FORMER Perth MHR and current WA Regional Development Minister Alannah MacTiernan has ruled out re-nominating for the inner-city seat left open by the shock resignation of its current Federal Labor MP Tim Hammond this morning.
“A definite no, as I have a fantastic opportunity at the moment travelling around the state shaping the agenda around WA,” Ms MacTiernan told the Guardian Express.
She said her current State ministry, which includes agriculture, State development and trade, was “a dream job”, and there would be “plenty” of others nominating for any by-election later this year.
Mr Hammond, who has held the seat for only two years, cited the pressures of having three pre-school aged children and wanting to be a proper dad when he announced his departure.
Ms MacTeirnan said Mr Hammond had called her shortly before the announcement, but she had been aware of the challenge managing the job of a Federal MP with raising small children.
She had message for any new candidate and her Labor Party before a Federal Election within 12 months.
“”I now think we need to find someone who’s in it for the big haul,” she said.
High profile lawyer and failed 2003 City of Perth mayoral candidate John Hammond has indicated he could interested in the soon to be vacated seat.
“Yes, I would certainly consider it,” he told Guardian Express.
Mr Hammond did not elaborate, however, as to why or whether he would meet with Labor leaders to discuss any candidacy this week.

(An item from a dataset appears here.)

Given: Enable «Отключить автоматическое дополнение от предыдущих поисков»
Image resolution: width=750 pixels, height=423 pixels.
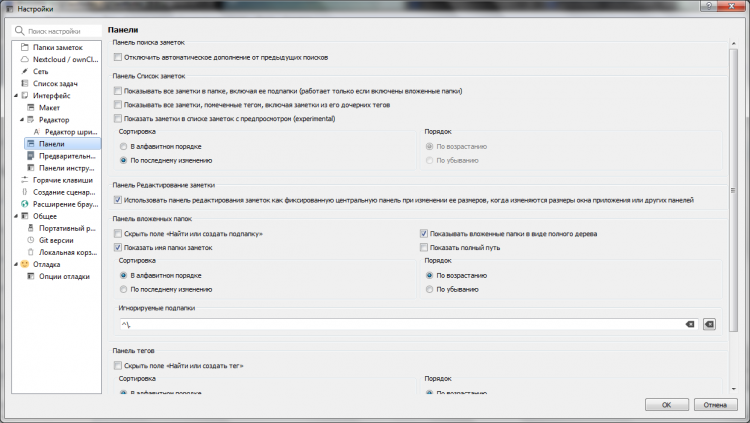Looking at the screenshot, I should point(118,57).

Perth MLA John Carey took to Facebook to thank Tim Hammond for his public service.
“I think people often forget being an MP – whether State or Federal – is now a 24 hour job,” he wrote.
“Where ever you go, people stop you, ask for assistance, contact you on social media (from early morning to midnight), call you, text you and you have little to no personal time.

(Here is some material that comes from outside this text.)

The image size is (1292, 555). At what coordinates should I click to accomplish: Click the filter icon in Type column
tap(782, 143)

“That’s not a whinge, just a reality and I’m honoured to be in that position that people come to me for help. But Tim had an even tougher role – young family, three children and travelling back and forth from Canberra. It’s gotta take a toil (sic).”

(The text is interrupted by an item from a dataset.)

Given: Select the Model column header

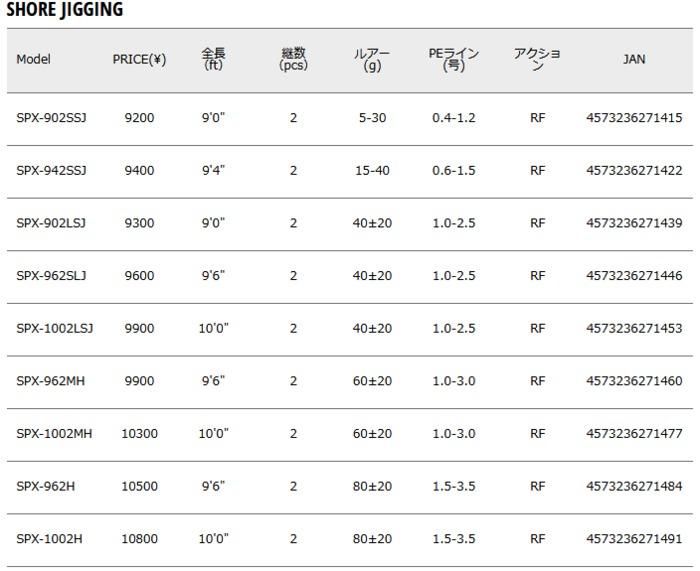Looking at the screenshot, I should click(x=33, y=59).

In 2016, Mr Hammond had a 1.2 per cent swing to his part and held the seat on a 2.1 per cent two-party preferred margin after he was elected using Greens preferences.
The Liberal Party’s candidate Jeremy Quinn won the largest portion of the primary vote, with 42.3 per cent.
Contacted this afternoon, Mr Quinn said it was too premature to ask if he would have another crack at the seat because Mr Hammond’s resignation was only announced this morning.
“The Liberals have their own pre-selection process to go through,” Mr Quinn said.